Compito scritto a
Riscrivi, per favore, il tratto del testo sulla raccolta delle olive che va da "Negli ultimi anni" fino a "che in Cisgiordania.", cambiando "Gaza" in "Striscia di Gaza".

Brano di testo
=======
Attualità
La difficile raccolta delle olive nei territori della Cisgiordania
Nella millenaria cultura mediterranea, l’ulivo rappresenta una coltura sacra, simbolo di vita ed identità per molti popoli. Spesso alla base del sostentamento della comunità, la sua coltivazione si è fusa con la cultura popolare. Un intreccio tra alimentazione, memoria collettiva e patrimonio transgenerazionale.
In Palestina, coltivare olivi è molto più che un’attività agricola: è un atto quotidiano di resistenza e lotta civile.
Negli ultimi anni le coltivazioni — e le terre stesse — sono diventate un elemento centrale del conflitto Israelo – Palestinese, sia a Gaza che in Cisgiordania.
Nella West Bank, dove si trova la maggior parte dei terreni agricoli e delle coltivazioni, il 65% dei terreni agricoli palestinesi ricade in Area C, sotto pieno controllo militare israeliano. Gli ostacoli alle attività agricole sono molteplici.
L’accesso limitato all’ acqua, le confische dei terreni, la distruzione delle coltivazioni, gli arresti arbitrari e le uccisioni, sono volte a costringere gli agricoltori ad abbandonare le proprie terre.
=======
Dati forniti
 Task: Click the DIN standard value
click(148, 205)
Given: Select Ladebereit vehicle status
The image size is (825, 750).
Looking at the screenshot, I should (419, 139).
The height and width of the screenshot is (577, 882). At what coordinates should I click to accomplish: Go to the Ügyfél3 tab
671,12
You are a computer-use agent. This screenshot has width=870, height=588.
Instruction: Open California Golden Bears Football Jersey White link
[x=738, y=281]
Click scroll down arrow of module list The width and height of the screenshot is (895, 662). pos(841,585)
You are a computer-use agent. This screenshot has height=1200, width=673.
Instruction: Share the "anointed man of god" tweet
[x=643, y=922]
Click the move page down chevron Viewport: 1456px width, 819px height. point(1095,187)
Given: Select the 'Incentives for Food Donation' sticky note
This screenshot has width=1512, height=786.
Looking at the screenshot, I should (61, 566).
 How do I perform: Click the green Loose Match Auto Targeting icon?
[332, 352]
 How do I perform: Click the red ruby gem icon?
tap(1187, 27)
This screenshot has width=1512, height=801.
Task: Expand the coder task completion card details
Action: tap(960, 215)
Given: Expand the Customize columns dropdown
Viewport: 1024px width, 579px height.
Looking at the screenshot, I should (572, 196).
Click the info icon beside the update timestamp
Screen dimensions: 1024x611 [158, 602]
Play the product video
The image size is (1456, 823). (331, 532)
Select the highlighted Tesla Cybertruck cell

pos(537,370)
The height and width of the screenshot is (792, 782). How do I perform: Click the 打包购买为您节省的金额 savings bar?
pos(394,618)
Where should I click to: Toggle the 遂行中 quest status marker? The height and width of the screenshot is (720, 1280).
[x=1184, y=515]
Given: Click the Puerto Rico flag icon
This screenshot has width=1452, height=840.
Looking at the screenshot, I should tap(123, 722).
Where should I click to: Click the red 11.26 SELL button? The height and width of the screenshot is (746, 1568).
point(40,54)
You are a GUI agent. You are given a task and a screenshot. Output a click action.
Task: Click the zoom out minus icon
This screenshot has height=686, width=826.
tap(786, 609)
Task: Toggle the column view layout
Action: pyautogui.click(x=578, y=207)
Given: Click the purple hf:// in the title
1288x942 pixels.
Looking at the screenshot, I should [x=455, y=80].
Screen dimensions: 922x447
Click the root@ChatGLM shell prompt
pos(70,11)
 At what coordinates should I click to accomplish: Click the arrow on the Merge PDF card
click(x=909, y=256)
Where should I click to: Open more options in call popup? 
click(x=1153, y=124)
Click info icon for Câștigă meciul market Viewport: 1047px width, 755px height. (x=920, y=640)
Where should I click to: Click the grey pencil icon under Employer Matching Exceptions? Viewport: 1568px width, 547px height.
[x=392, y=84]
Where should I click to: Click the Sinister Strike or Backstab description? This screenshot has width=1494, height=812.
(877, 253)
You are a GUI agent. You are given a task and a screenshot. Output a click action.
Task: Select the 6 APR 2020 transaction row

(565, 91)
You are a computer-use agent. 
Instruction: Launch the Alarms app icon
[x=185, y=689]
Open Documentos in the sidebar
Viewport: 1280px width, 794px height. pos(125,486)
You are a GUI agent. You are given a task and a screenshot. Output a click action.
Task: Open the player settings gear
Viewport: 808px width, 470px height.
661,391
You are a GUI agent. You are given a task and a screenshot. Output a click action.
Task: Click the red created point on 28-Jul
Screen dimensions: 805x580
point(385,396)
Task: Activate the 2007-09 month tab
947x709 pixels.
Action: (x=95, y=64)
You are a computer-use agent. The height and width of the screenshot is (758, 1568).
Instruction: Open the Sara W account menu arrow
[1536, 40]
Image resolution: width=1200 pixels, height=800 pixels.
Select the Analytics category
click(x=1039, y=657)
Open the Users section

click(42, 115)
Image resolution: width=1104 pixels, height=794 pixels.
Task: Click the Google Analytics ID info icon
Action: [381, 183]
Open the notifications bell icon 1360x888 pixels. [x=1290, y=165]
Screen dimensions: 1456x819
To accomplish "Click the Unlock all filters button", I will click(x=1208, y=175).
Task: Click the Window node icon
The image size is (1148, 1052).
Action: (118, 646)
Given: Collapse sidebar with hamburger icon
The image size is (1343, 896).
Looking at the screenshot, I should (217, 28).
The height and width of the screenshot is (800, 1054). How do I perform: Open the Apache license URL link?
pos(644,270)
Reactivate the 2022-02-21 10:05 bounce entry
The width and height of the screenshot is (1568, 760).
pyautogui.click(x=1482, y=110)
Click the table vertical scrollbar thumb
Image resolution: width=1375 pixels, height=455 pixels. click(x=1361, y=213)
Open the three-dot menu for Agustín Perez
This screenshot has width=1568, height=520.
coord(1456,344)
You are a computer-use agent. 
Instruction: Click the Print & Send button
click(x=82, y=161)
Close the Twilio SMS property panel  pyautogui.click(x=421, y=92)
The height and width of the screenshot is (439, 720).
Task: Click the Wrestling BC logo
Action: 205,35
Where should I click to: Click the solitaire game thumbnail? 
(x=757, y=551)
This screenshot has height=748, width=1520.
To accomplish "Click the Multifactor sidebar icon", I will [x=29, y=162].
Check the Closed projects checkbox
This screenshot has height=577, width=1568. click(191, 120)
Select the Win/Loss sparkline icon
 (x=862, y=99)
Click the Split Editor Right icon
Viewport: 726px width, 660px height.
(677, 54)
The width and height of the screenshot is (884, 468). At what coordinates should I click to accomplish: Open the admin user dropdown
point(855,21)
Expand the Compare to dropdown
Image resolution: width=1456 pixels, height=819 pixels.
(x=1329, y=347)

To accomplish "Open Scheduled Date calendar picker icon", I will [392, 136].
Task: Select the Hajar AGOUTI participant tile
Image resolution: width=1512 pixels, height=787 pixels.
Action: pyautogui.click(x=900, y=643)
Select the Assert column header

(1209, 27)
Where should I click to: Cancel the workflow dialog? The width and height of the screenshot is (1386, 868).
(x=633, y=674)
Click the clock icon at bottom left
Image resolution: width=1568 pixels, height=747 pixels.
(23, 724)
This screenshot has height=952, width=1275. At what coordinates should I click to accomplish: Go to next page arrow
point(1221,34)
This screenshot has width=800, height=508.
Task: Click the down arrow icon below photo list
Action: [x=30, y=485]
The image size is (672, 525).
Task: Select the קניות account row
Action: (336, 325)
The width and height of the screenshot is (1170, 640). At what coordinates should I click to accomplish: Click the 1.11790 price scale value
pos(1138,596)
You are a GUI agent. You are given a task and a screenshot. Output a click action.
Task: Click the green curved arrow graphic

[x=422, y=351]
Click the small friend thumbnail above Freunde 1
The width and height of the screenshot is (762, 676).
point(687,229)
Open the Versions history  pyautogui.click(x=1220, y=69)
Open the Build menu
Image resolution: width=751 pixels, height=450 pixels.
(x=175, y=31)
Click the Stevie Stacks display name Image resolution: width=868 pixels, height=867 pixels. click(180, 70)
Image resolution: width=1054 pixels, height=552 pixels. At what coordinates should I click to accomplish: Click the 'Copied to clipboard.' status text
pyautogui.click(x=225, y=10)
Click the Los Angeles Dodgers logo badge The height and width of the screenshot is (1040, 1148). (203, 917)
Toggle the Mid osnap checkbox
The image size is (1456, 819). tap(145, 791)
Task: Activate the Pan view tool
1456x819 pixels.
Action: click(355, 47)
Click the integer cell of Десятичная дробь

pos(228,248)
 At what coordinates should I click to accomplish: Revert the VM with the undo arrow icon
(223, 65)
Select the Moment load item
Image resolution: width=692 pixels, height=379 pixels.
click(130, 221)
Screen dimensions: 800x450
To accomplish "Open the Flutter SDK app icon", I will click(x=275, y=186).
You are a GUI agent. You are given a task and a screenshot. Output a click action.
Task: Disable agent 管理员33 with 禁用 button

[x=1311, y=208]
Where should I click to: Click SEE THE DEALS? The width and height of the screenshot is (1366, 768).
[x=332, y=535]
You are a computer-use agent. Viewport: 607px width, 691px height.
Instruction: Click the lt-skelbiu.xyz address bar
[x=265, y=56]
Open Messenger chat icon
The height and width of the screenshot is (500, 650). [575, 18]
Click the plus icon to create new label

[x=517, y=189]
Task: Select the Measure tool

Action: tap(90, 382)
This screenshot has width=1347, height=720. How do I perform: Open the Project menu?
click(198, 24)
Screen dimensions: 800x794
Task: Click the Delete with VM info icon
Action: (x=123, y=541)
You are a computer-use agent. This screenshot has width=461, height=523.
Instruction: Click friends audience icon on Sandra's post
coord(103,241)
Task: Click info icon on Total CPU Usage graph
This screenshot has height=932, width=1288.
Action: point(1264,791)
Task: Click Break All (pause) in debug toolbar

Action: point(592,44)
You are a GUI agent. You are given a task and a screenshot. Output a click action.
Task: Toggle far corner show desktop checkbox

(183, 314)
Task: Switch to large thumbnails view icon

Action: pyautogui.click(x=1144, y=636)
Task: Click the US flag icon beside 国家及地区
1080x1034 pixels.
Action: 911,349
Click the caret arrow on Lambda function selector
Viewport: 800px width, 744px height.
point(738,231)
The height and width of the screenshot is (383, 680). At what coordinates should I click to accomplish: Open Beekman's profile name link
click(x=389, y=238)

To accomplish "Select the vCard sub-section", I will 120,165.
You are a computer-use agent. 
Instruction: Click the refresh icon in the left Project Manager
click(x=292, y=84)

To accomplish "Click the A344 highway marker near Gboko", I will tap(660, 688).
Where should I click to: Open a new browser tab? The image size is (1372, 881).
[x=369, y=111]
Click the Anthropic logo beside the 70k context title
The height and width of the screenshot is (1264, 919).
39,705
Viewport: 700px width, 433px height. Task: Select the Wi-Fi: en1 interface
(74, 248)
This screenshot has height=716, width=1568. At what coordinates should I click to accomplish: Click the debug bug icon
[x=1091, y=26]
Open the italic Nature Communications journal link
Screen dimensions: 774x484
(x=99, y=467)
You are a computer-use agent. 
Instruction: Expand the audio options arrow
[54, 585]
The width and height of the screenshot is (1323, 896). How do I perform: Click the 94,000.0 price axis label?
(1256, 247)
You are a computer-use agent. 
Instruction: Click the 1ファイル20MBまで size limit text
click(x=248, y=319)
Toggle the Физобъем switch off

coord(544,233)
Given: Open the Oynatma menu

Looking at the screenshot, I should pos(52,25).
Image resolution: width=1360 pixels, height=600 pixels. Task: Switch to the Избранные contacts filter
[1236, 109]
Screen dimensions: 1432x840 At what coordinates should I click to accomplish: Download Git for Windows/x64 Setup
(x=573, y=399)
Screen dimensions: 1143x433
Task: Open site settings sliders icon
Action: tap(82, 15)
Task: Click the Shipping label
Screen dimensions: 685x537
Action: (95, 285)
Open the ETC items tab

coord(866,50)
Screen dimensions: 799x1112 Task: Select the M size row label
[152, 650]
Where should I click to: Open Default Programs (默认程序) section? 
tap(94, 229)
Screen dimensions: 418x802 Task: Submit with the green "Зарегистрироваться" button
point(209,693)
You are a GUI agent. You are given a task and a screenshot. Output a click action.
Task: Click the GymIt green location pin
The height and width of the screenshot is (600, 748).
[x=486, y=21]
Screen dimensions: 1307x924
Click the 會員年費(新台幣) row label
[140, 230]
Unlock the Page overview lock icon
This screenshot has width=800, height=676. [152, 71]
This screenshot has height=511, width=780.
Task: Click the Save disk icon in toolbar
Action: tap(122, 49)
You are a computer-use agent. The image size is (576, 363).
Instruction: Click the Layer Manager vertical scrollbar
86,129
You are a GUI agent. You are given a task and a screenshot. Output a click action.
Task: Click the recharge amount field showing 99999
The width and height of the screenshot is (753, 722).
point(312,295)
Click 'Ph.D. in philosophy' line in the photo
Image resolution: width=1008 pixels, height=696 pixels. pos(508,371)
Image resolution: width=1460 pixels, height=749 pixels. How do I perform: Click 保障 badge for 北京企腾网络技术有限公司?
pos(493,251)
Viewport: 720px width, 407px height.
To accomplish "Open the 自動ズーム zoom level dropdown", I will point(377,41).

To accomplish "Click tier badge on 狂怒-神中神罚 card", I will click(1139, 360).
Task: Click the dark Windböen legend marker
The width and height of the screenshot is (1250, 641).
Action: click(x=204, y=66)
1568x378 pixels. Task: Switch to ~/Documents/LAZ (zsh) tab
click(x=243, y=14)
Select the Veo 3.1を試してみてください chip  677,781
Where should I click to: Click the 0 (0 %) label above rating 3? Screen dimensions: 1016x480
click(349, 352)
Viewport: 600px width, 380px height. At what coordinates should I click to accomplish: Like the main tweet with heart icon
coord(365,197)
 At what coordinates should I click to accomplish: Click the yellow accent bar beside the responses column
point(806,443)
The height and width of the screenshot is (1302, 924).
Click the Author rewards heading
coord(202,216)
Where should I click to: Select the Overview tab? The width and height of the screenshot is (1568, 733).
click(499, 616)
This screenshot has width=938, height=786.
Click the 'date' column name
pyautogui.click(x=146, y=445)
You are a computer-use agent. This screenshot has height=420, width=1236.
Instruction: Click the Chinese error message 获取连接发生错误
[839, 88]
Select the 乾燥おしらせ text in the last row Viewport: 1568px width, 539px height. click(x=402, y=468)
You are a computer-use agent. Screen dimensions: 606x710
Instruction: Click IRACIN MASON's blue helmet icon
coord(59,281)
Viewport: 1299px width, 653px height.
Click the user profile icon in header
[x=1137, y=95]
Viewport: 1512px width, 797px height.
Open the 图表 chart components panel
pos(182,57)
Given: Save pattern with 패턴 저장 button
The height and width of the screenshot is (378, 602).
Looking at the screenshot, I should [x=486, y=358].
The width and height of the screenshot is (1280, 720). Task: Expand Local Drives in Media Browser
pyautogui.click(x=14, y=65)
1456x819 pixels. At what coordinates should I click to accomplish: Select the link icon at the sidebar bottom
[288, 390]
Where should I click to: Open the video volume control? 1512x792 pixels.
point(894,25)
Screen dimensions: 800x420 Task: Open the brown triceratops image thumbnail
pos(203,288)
=======
Compito scritto b
Disponi come lista JSON di stringhe, una per riga e senza righe vuote, il tratto dei record che va dalla riga che contiene "You are a computer-use agent. The image" fino alla riga che contiene "point(312,295)", entrambe incluse.

Risultato finale a
Negli ultimi anni le coltivazioni — e le terre stesse — sono diventate un elemento centrale del conflitto Israelo – Palestinese, sia a Striscia di Gaza che in Cisgiordania.

Risultato finale b
[
  "You are a computer-use agent. The image size is (576, 363).",
  "Instruction: Click the Layer Manager vertical scrollbar",
  "86,129",
  "You are a GUI agent. You are given a task and a screenshot. Output a click action.",
  "Task: Click the recharge amount field showing 99999",
  "The width and height of the screenshot is (753, 722).",
  "point(312,295)"
]